My first contact with the Waldorf pedagogy was through a family that worked at the Steiner School in Lugano, with whom I lived during my first six months in Switzerland. She was a eurythmist and he was a teacher at the school. Through this introduction to the pedagogy, I was able to experience an education very different to the traditional approach. This gave me a wonderful boost during my time at the Conservatory, as I had access to two pedagogical worlds at the same time: traditional and alternative.
What struck me most about the Waldorf pedagogy was that the student is viewed from three perspectives, as having a spiritual, emotional and physical dimension. The importance of harmony between these dimensions is essential to ensure a natural learning process. This experience, together with the natural environment that surrounded me in those days, formed the basis for the creation of a different method of teaching music, a method through which students are encouraged to experience the music on every level of their being.

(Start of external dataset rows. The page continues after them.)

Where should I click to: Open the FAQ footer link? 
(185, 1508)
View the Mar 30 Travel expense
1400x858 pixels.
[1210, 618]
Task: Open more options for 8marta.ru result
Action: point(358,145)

In this way, SOUNDS, RHYTHMS, IMAGES: MIRROR OF NATURE constitutes a new vision and teaching method whereby every element of classical music is internalized by the student through the relationship of those elements to nature. The purpose of this is to help the student to learn to play a musical instrument naturally, as a mental image of nature will create a specific emotion that will lead to the performance of the appropriate action, free of tensions, through the musical instrument. In other words, students are acknowledged as beings with their own thoughts, feelings and intentions.
Over the years, this approach to teaching has evolved and developed, leading to the Integral Development Course and The Conscious Musician. But the basis of this ideology remains the same: to experience music in all its splendour, and express it in a way that is both natural and captivating.
In conclusion, I’d like to offer you the meditation that Steiner gave to all Waldorf school teachers:
“Imbue yourself with the power of the imagination; have courage for the truth; sharpen your feeling for the responsibility of the soul”
– Rudolf Steiner, The Foundations of Human Experience, Steiner Books, 1996, p. 22.